### Le texte
•••••
Plus qu’une série de dates, ou d’évènements, une autobiographie devrait raconter l’histoire d’une personnalité… A l’auteur d’exploiter au mieux ses souvenirs.

Aujourd’hui, je souhaite autant parler des souvenirs dont on se sert pour retracer sa vie que de ceux ne semblant pas forcément marquer une étape importante de l’existence d’une personne, mais qui a un moment donné ont intégré fugacement sa pensée. Et en quoi ces souvenirs ayant constitué notre identité comme ceux semblant pour une part indépendants de qui nous sommes peuvent servir notre écriture…

 

Le processus autobiographique inabouti

Le comble du bavard

J’ai assez fréquemment constaté ce qui pour moi relève de l’énigme, s’agissant des personnes ayant écrit leur autobiographie. Et pour tout dire, j’y décèle un véritable paradoxe. Ils parlent d’eux et de ce qu’ils ont connu au cours de leur existence, d’une foultitude d’expériences, certains en se livrant totalement et avec la plus profonde sincérité, d’autres avec plus de pudeur, quelques-uns en faisant preuve de plus ou moins d’honnêteté… il existe tous les cas de figure. Mais quelle que soit la manière dont ils aient choisi de présenter les choses, au final, je me suis aperçu qu’au-delà d’une succession de faits, je ne savais pas grand-chose, même des plus grands bavards. Un comble, non ? Nous allons essayer de comprendre pourquoi…

L’oubli du sens des souvenirs

La raison me semblant la plus logique peut paraître déroutante : à aucun moment ces personnes-là n’ont donné de sens à leurs souvenirs. Elles n’ont tout simplement pas réfléchi sur elles-mêmes pas plus qu’elles ne se sont interrogées sur ce qui a guidé leurs initiatives. Trop rarement, en tout cas. Je suis plus souvent tombé sur des phrases du genre « Je ne sais pas pourquoi j’ai fait ça, mais je l’ai fait. » que sur des questionnements comme « J’ignorais quelle décision prendre, puis j’ai choisi celle qui semblait la plus dure, car elle donnait un sens à ma vie pour telle ou telle raison. ». Oui, la plupart du temps, les gens écrivant leur autobiographie alignent des faits à la queue-leu-leu comme les rames d’un train, mais sans aucun passager dedans. C’est une littérature presque vide, désincarnée ou peu nourrie de qui est son auteur. Écrire son autobiographie est une occasion de voyager en soi, de de se découvrir. Il existe des ateliers d’écriture pour vous aider.

Du feu de camp au volcan

Je ne dis pas qu’il faille se livrer à une introspection à tout bout de champ, ce serait mortellement ennuyeux. La littérature mémorielle doit osciller entre le crépitement mélancolique du feu de camp et l’éruption passionnelle du volcan. Entre une pensée intimiste et un récit où jaillissent des élans vitaux. Le tout prélevé au cœur des incessants remous qui régissent le quotidien. Si on écrit afin de laisser une trace de soi à nos proches, on ne doit pas rester à la surface des choses en se contentant d’établir chronologiquement ce qui a jalonné notre parcours. Sinon, autant noircir un calendrier grand format année après année en y inscrivant le fait du jour d’un saint à l’autre, d’une date commémorative à une fête religieuse.
•••••
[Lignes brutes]
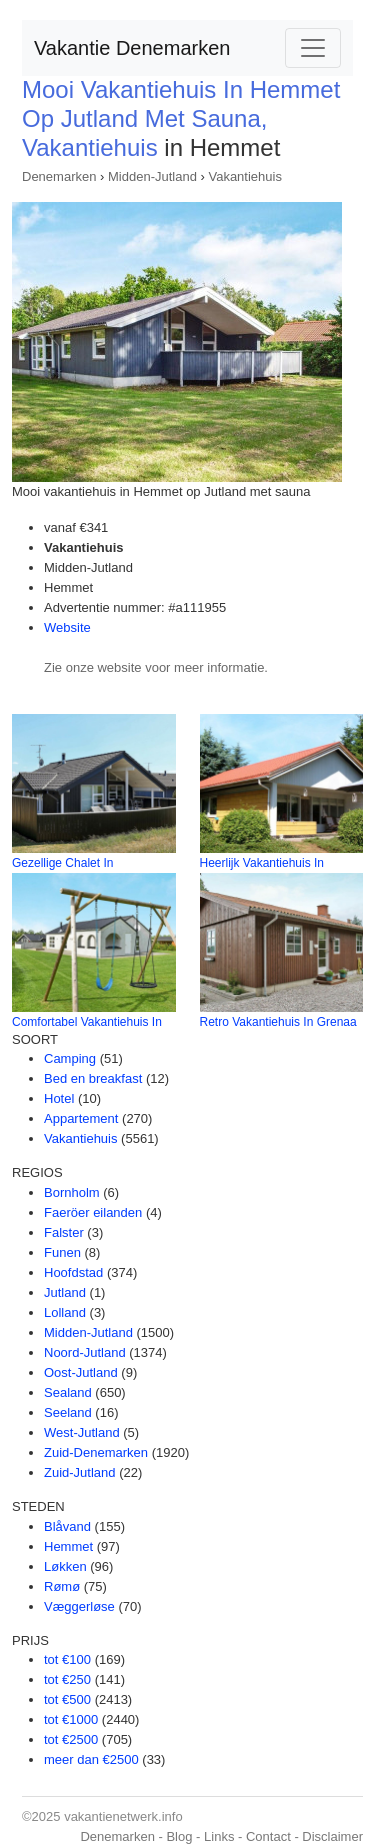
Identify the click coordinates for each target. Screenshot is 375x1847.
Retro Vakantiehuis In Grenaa (278, 1022)
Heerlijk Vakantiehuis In (262, 863)
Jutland (65, 1292)
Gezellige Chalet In (62, 863)
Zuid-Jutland (80, 1472)
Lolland (65, 1312)
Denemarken (59, 176)
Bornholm (72, 1192)
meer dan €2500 (91, 1759)
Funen (62, 1252)
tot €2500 (71, 1739)
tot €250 (67, 1679)
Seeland (68, 1412)
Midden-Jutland (152, 176)
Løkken (65, 1566)
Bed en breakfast (93, 1078)
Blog (179, 1836)
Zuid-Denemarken (96, 1452)
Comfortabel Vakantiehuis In (87, 1022)
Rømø (62, 1586)
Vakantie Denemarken (132, 48)
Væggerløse (79, 1606)
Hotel (59, 1098)
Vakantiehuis (244, 176)
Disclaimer (332, 1836)
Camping (70, 1058)
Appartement (81, 1118)
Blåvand (67, 1526)
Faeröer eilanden (93, 1212)
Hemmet (68, 1546)
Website (67, 627)
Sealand (68, 1392)
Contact (268, 1836)
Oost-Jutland (81, 1372)
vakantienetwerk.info (123, 1816)
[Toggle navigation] (313, 48)
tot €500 (67, 1699)
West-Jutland (82, 1432)
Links (219, 1836)
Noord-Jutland (85, 1352)
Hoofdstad (73, 1272)
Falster (64, 1232)
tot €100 (67, 1659)
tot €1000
•••••
### Consigne
Relevez, dans l'ordre où ils apparaissent, tous les titres et intertitres du texte sur l'écriture autobiographique.

### Corrigé
- Le processus autobiographique inabouti
- Le comble du bavard
- L’oubli du sens des souvenirs
- Du feu de camp au volcan